Well, we are going to learn what to do. But what I can tell you is, is that she is almost sixteen now – in her mind and in her heart, until somehow her father changes and something happens, her life has been a mess. And God was saying to her, I want you to find your joy, I want your relational focus to begin with Me. People will always let you down.

And then, finally, notice in the last verse, he says, “Let your gentleness be evident to all,” and then he gives a reason, “the Lord is near.” Put a box around the word gentleness. There are just a handful of words in the New Testament that…

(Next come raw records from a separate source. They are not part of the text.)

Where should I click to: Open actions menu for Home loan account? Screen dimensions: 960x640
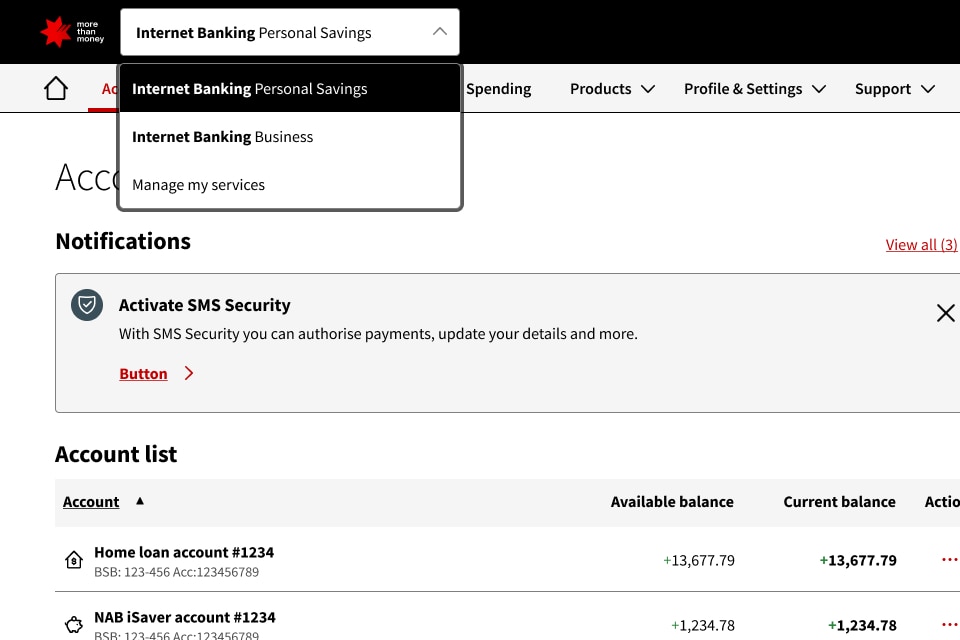(x=949, y=560)
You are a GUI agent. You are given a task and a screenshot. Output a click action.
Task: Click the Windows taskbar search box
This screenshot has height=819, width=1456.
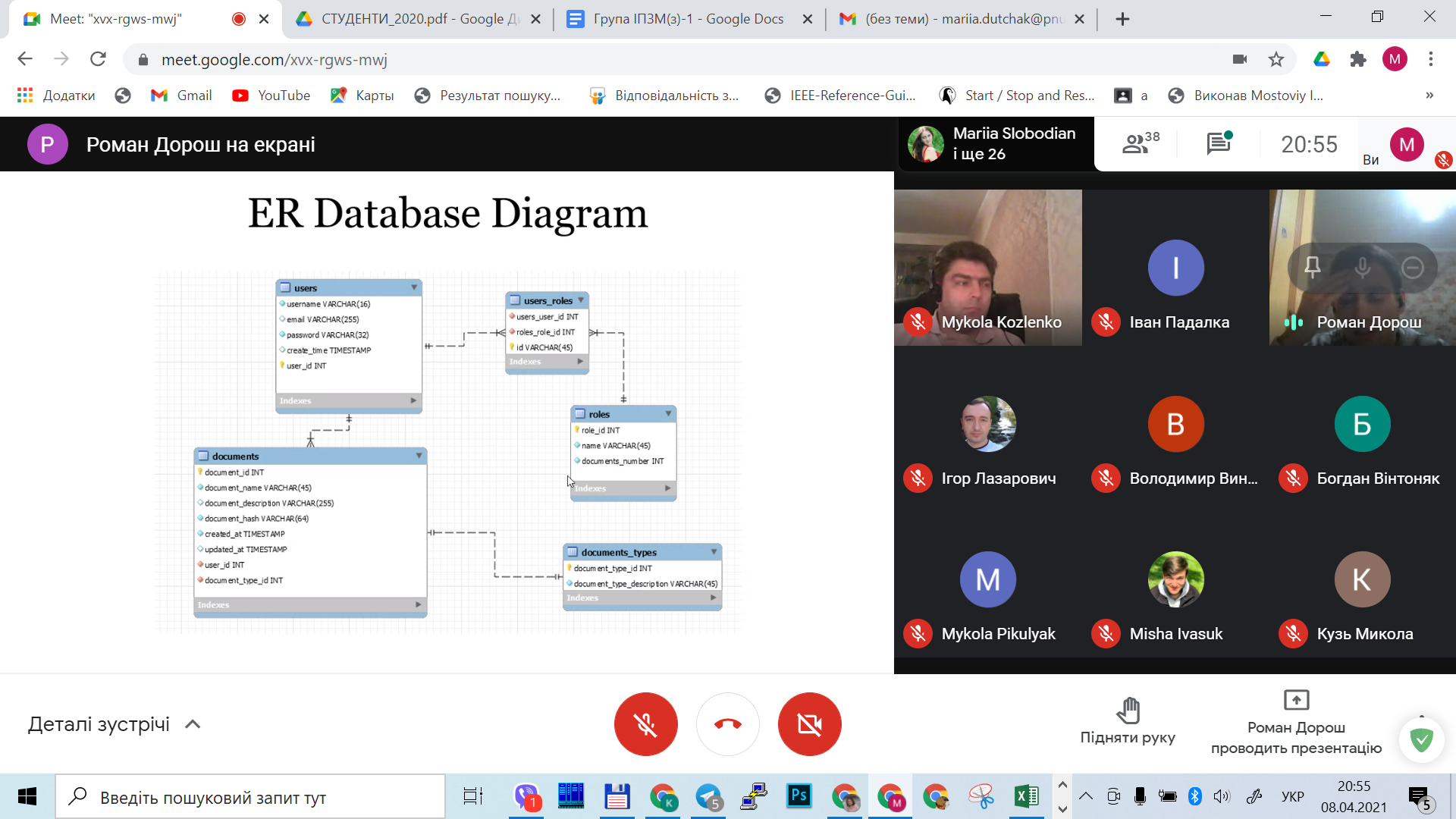click(250, 797)
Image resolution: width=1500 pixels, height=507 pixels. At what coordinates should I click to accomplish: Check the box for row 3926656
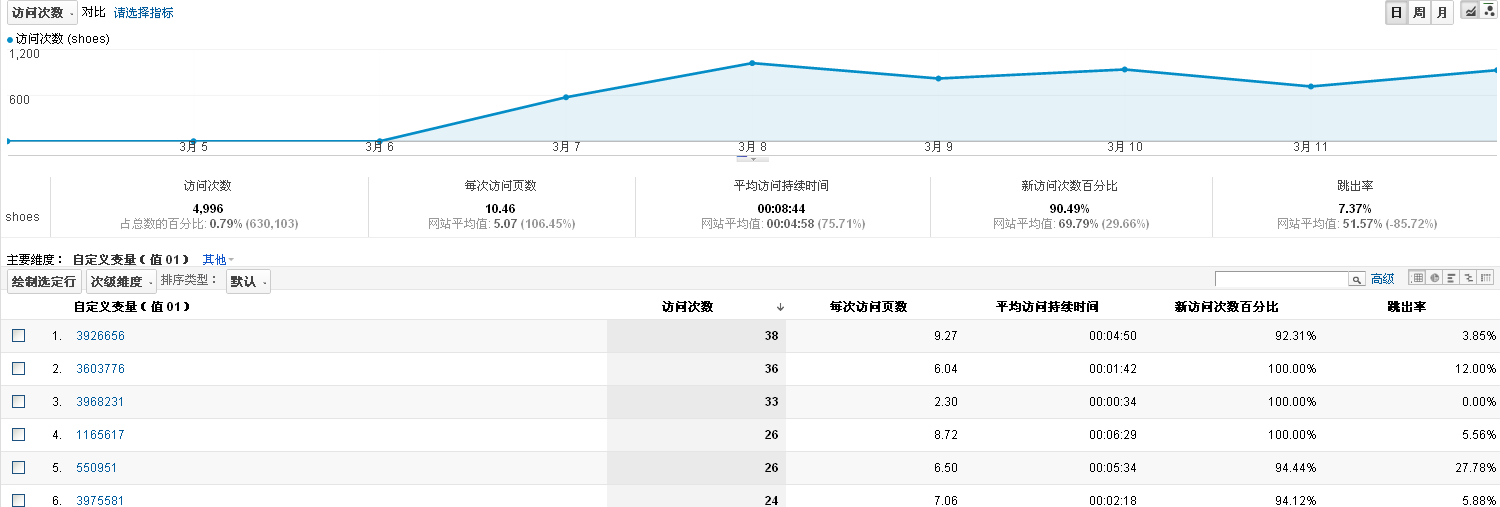(x=19, y=336)
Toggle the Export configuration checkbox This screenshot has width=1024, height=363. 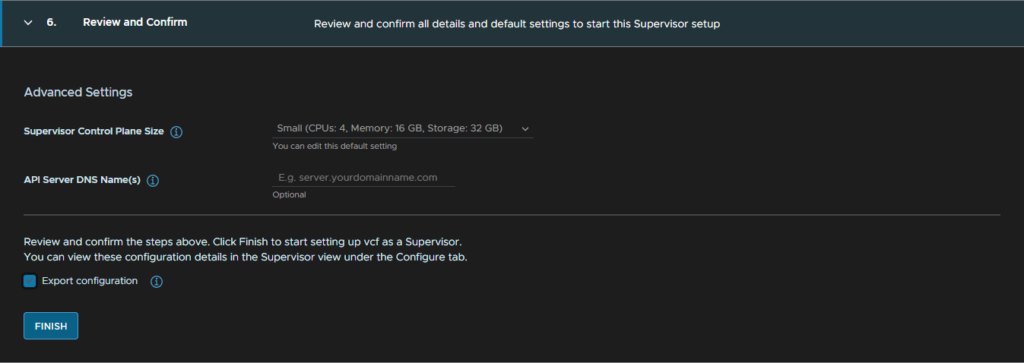pos(29,281)
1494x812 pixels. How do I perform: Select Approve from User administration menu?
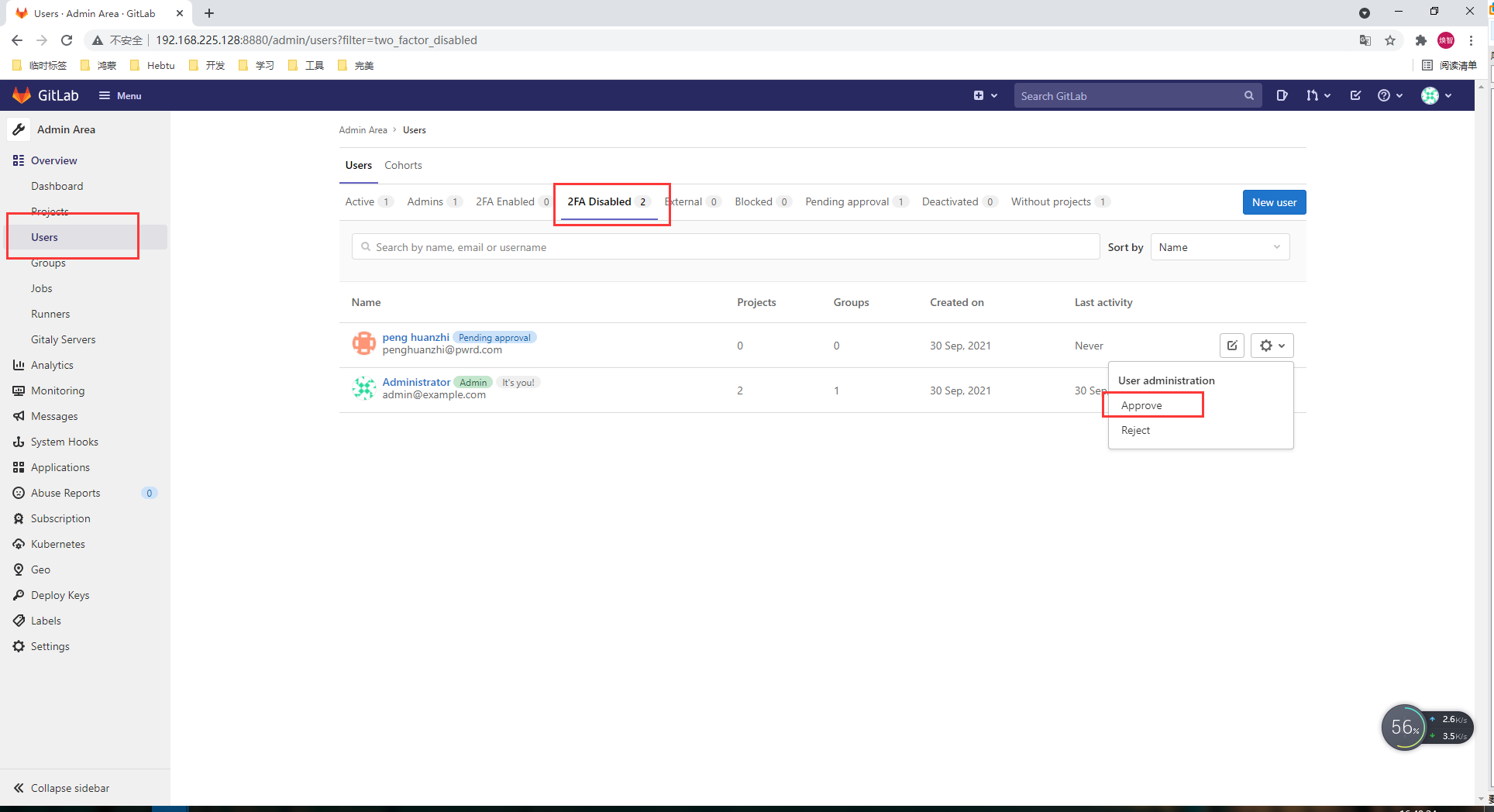[x=1141, y=405]
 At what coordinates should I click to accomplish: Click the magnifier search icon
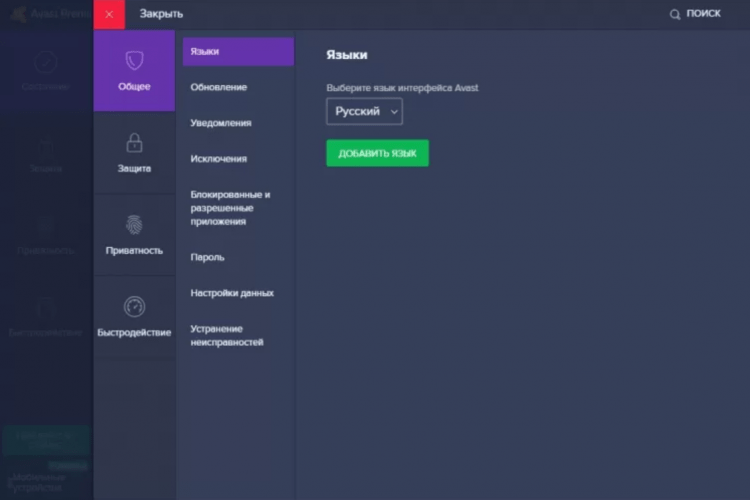675,14
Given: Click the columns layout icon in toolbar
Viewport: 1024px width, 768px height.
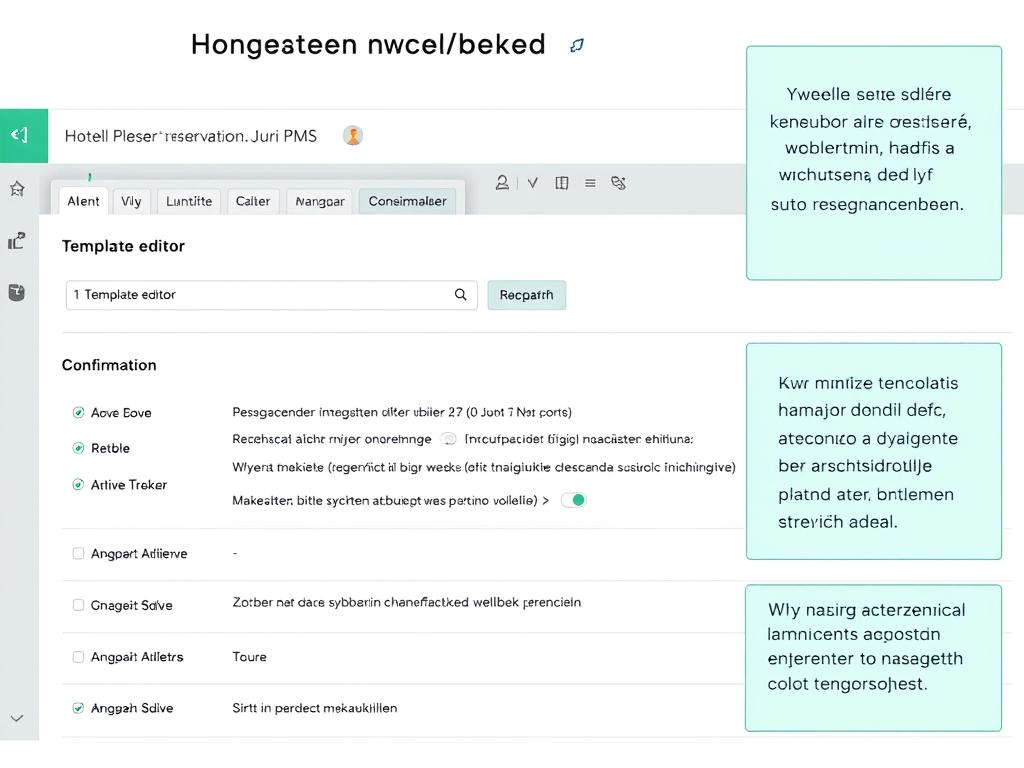Looking at the screenshot, I should tap(562, 183).
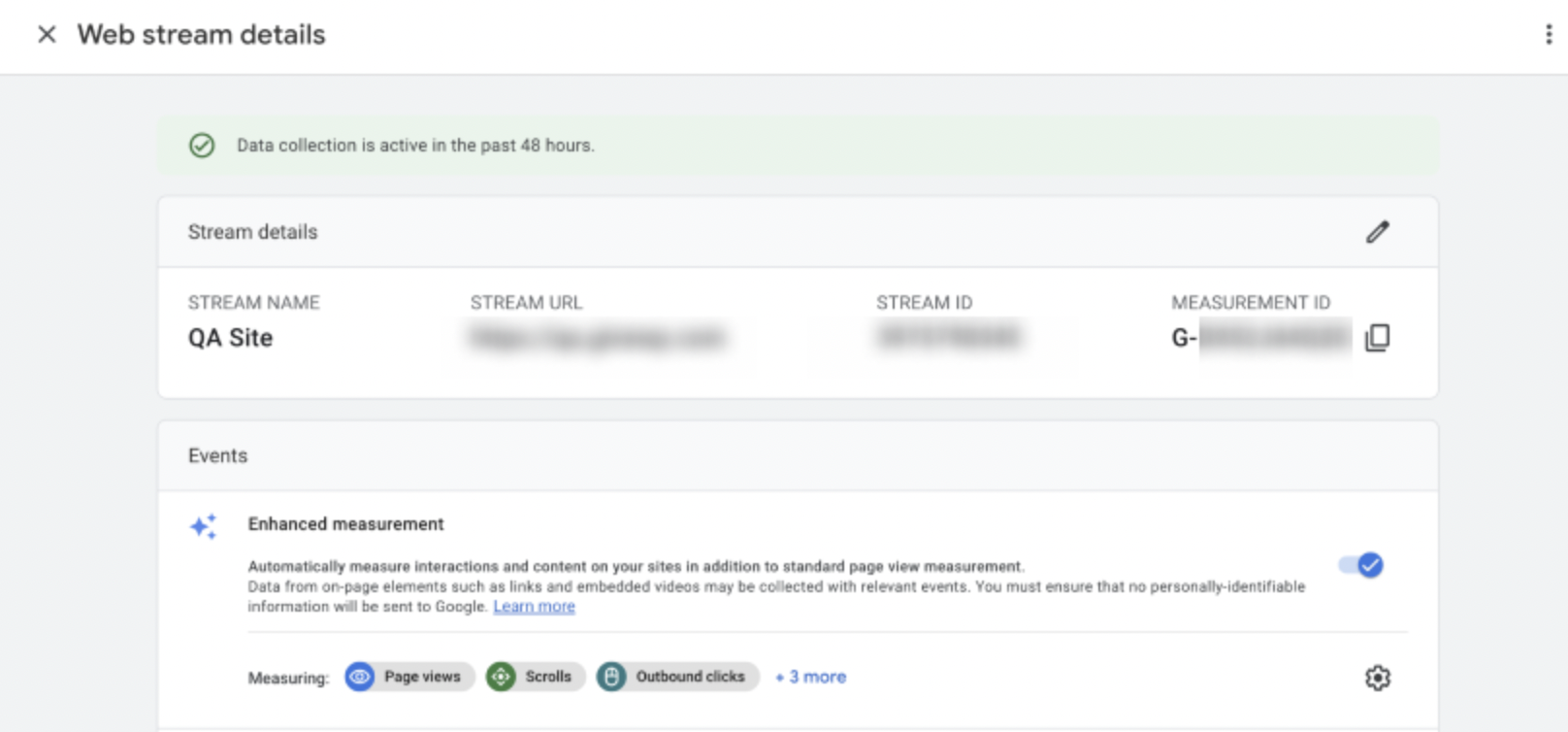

Imagine them a bit more like a rainbow instead of a color. There is not one English word. And so let me give you a rainbow of colors. The word gentleness means: forbearance, reasonableness, geniality, considerateness, generosity. It has the idea to go beyond justice, to go beyond the letter of the law.

One commentator said, “It’s sweet reasonableness.” It’s to yield your personal rights for something that is bigger.

And, see, here’s what you need to remember about relational conflict, especially in God’s family. It’s bigger than just your relationship with the person, it’s bigger than your self-esteem, it’s even bigger than your emotional health. When you are a part of the family of God, when there’s division among God’s people, according to what Jesus taught, the world can question the validity of Him and the gospel when they see us divided and at each other’s throats.

That’s pretty heavy, isn’t it? Remember the very last night? He washed their feet, Judas had left the room, and then He said, “I, being your Teacher and Lord, have done this. Blessed are you if you do the same to one another.”

And then toward the end of chapter 13, in that room He says, “A very new commandment I give unto you, that you disciples love one another the way I have loved you.” Well, how did He love them? Sacrificially, giving His life, laying down His life, not claiming His rights, not waiting for us to get on board. He took initiative.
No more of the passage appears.